### EXTRAIT FOURNI
===

Le voile des illusions (par exemple : le châssis) qui met traditionnellement le sujet de l’œuvre à distance du spectateur disparaît pour mettre en contact immédiat avec le contenu de l’œuvre, le message lui-même ; le message de la fleur transgénique d’Eduardo Kac, c’est d’être une fleur transgénique, et de faire découvrir, par son existence-même, les potentialités ontologiques des biotechnologies. La réactivité du corps de Marion Laval-Jeantet au sang de cheval configure un hybride d’un genre nouveau qui actualise dans le réel le mythe du centaure. Je regarde l’oreille sur le bras de Stelarc et je me dis : le cyborg est une réalité.

===

### DONNÉES FOURNIES

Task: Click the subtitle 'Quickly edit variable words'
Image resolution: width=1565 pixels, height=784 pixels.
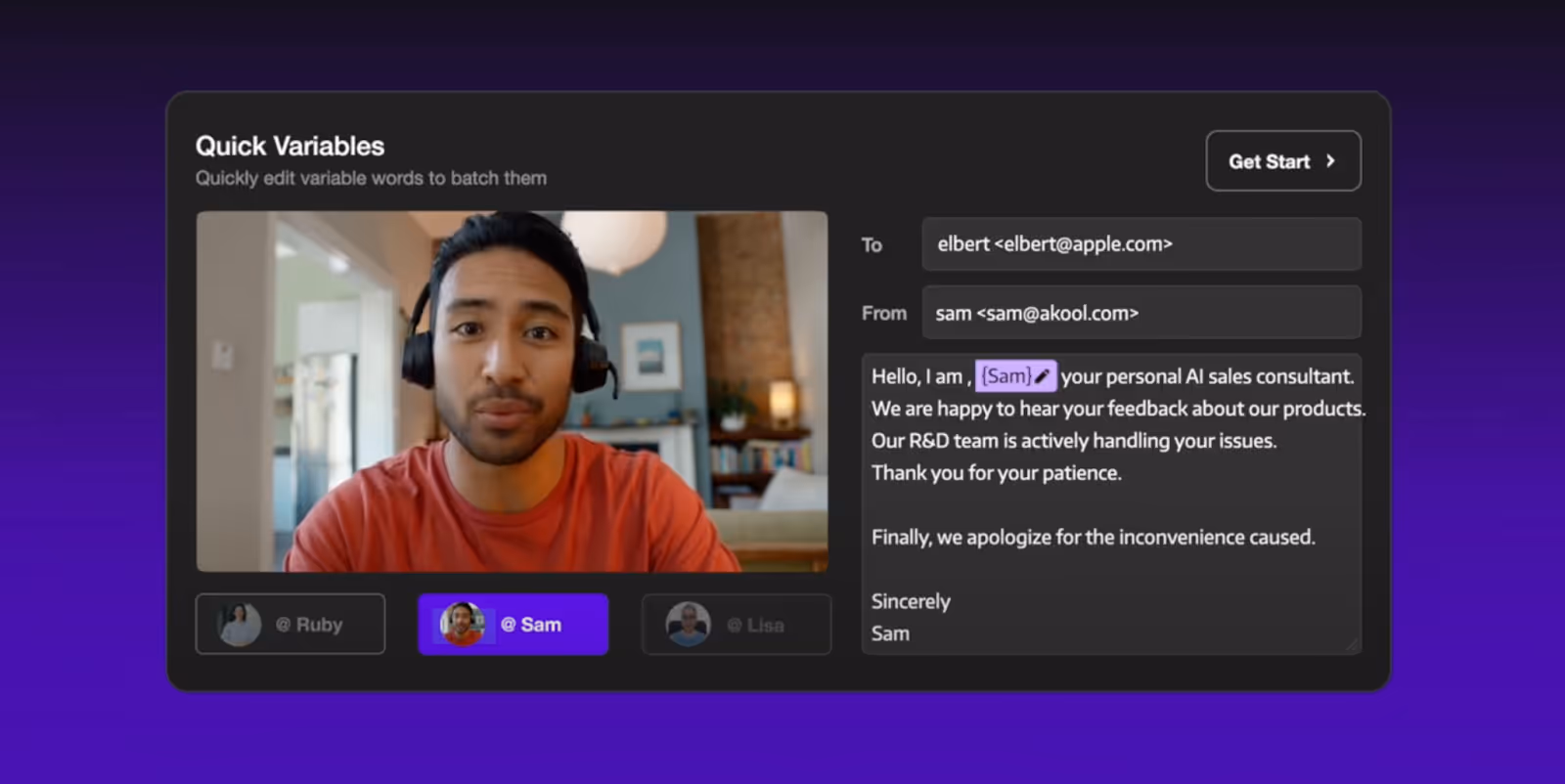Action: point(371,178)
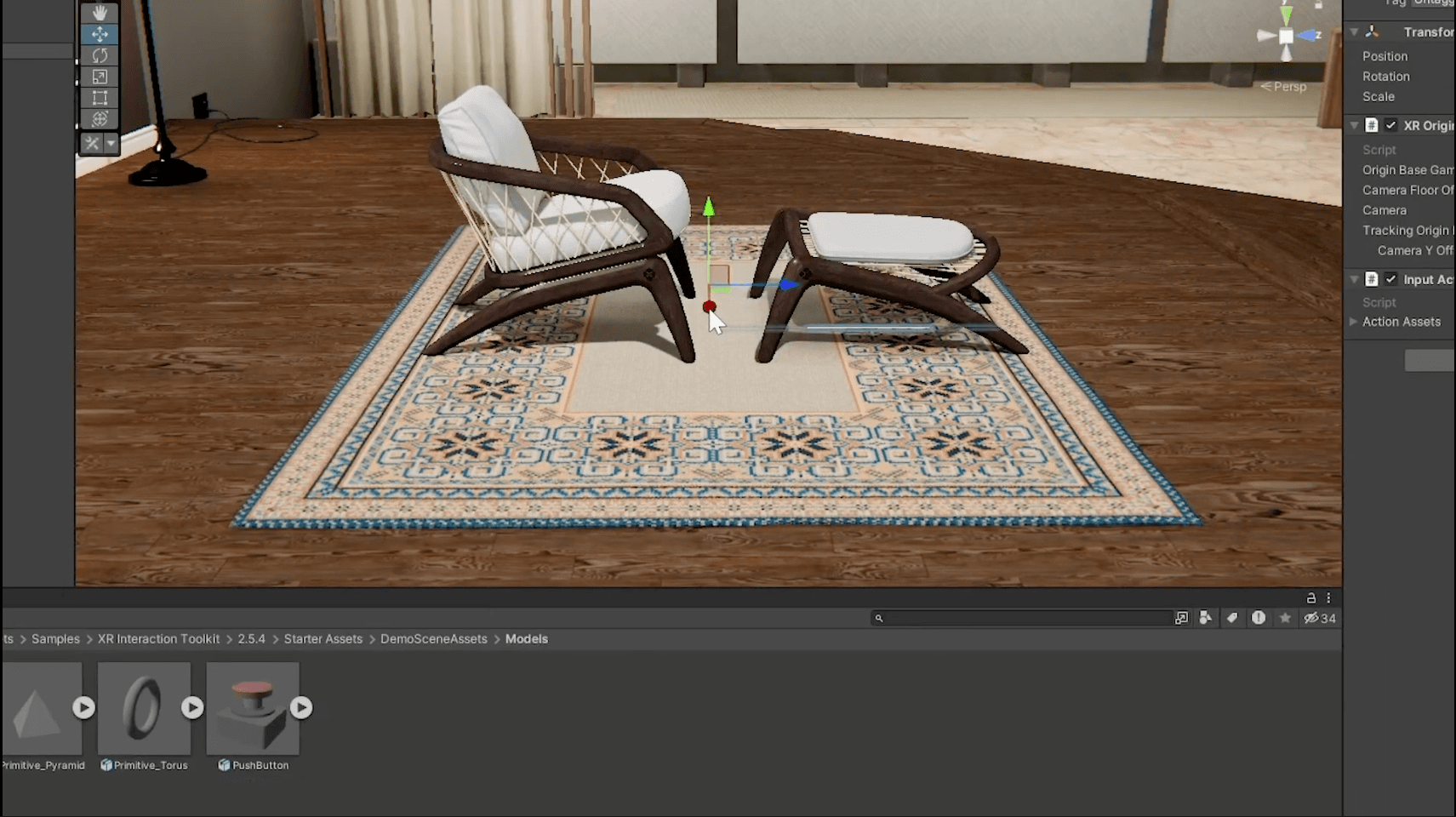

===

### CONSIGNE
Citez, dans l'extrait fourni, tout le passage qui va de « Le voile des » jusqu'à « est une réalité. ».

### RÉSULTAT ATTENDU
Le voile des illusions (par exemple : le châssis) qui met traditionnellement le sujet de l’œuvre à distance du spectateur disparaît pour mettre en contact immédiat avec le contenu de l’œuvre, le message lui-même ; le message de la fleur transgénique d’Eduardo Kac, c’est d’être une fleur transgénique, et de faire découvrir, par son existence-même, les potentialités ontologiques des biotechnologies. La réactivité du corps de Marion Laval-Jeantet au sang de cheval configure un hybride d’un genre nouveau qui actualise dans le réel le mythe du centaure. Je regarde l’oreille sur le bras de Stelarc et je me dis : le cyborg est une réalité.